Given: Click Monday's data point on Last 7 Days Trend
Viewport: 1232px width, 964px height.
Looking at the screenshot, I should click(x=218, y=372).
□ □ □ □ □
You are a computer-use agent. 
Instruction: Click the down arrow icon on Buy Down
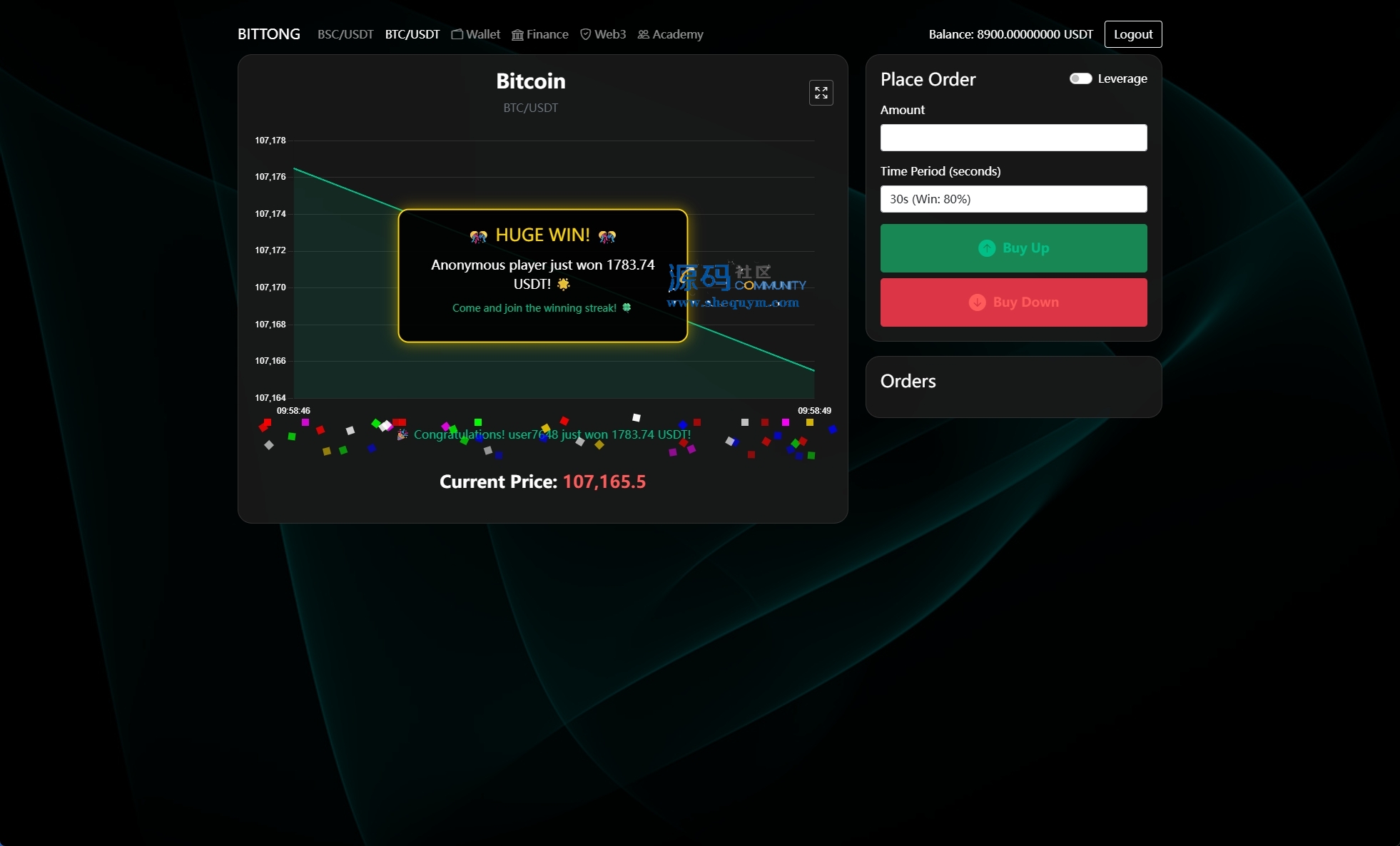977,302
□ □ □ □ □
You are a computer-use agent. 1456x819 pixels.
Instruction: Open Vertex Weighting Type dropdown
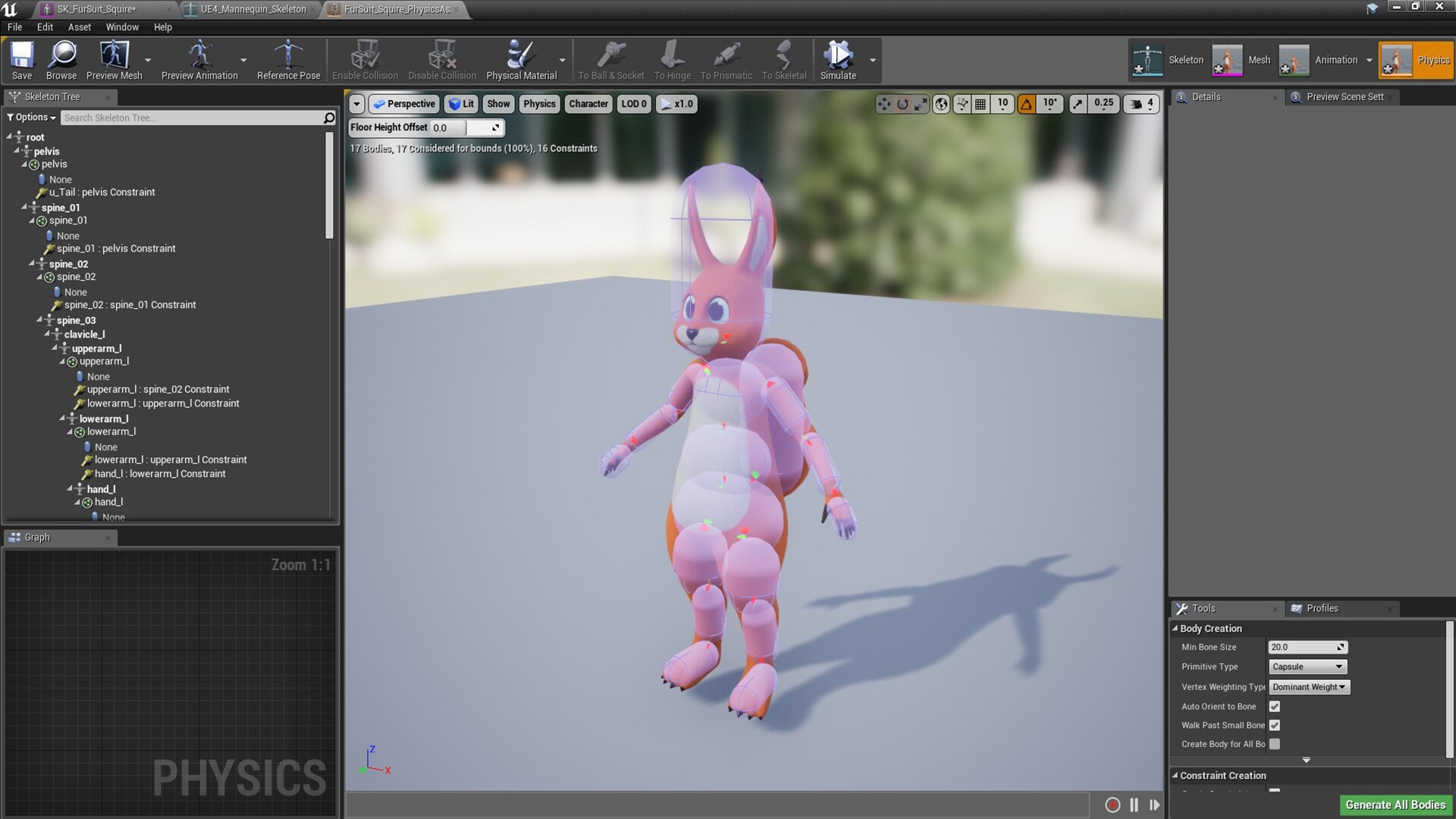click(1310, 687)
□ □ □ □ □
* **Problem to solve**
Take the word "computer" and find each line of the material that contains it. Copy those lines.

* **Result**
You are a computer-use agent. 
You are a computer-use agent. 1456x819 pixels.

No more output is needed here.